◆ Given request:
Return every one of the following entries verbatim, keeping their original order and line breaks.

=== Provided entries ===

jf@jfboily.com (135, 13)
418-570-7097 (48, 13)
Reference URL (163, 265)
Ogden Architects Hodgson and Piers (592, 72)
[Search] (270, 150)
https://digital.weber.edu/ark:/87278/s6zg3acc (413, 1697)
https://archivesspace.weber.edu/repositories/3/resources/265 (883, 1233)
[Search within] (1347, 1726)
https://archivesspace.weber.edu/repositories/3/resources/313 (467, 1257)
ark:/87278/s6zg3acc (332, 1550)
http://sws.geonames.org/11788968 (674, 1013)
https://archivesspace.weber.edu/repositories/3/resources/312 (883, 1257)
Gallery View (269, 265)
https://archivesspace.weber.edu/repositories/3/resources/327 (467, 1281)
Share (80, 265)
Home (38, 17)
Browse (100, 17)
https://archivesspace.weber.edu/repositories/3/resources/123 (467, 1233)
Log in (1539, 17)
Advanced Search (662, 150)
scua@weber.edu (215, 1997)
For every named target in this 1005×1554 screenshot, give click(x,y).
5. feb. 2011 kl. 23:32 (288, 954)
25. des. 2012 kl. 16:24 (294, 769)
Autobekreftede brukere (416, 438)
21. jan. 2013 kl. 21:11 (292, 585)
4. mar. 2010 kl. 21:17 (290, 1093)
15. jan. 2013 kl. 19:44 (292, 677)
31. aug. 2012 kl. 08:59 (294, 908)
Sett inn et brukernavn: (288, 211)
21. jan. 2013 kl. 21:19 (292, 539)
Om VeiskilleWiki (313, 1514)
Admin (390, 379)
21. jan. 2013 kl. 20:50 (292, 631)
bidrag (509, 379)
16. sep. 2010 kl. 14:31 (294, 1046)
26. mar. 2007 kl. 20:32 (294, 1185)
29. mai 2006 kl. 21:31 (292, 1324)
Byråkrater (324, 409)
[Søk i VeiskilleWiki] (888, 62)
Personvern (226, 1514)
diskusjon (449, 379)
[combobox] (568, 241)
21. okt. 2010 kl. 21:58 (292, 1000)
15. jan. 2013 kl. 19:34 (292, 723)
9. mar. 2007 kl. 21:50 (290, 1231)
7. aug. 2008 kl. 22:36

===

◆ The output:
jf@jfboily.com (135, 13)
418-570-7097 (48, 13)
Reference URL (163, 265)
Ogden Architects Hodgson and Piers (592, 72)
[Search] (270, 150)
https://digital.weber.edu/ark:/87278/s6zg3acc (413, 1697)
https://archivesspace.weber.edu/repositories/3/resources/265 (883, 1233)
[Search within] (1347, 1726)
https://archivesspace.weber.edu/repositories/3/resources/313 (467, 1257)
ark:/87278/s6zg3acc (332, 1550)
http://sws.geonames.org/11788968 (674, 1013)
https://archivesspace.weber.edu/repositories/3/resources/312 (883, 1257)
Gallery View (269, 265)
https://archivesspace.weber.edu/repositories/3/resources/327 (467, 1281)
Share (80, 265)
Home (38, 17)
Browse (100, 17)
https://archivesspace.weber.edu/repositories/3/resources/123 (467, 1233)
Log in (1539, 17)
Advanced Search (662, 150)
scua@weber.edu (215, 1997)
For every named target in this 1005×1554 screenshot, give click(x,y).
5. feb. 2011 kl. 23:32 (288, 954)
25. des. 2012 kl. 16:24 (294, 769)
Autobekreftede brukere (416, 438)
21. jan. 2013 kl. 21:11 (292, 585)
4. mar. 2010 kl. 21:17 (290, 1093)
15. jan. 2013 kl. 19:44 (292, 677)
31. aug. 2012 kl. 08:59 (294, 908)
Sett inn et brukernavn: (288, 211)
21. jan. 2013 kl. 21:19 (292, 539)
Om VeiskilleWiki (313, 1514)
Admin (390, 379)
21. jan. 2013 kl. 20:50 (292, 631)
bidrag (509, 379)
16. sep. 2010 kl. 14:31 (294, 1046)
26. mar. 2007 kl. 20:32 (294, 1185)
29. mai 2006 kl. 21:31 (292, 1324)
Byråkrater (324, 409)
[Søk i VeiskilleWiki] (888, 62)
Personvern (226, 1514)
diskusjon (449, 379)
[combobox] (568, 241)
21. okt. 2010 kl. 21:58 (292, 1000)
15. jan. 2013 kl. 19:34 (292, 723)
9. mar. 2007 kl. 21:50 (290, 1231)
7. aug. 2008 kl. 22:36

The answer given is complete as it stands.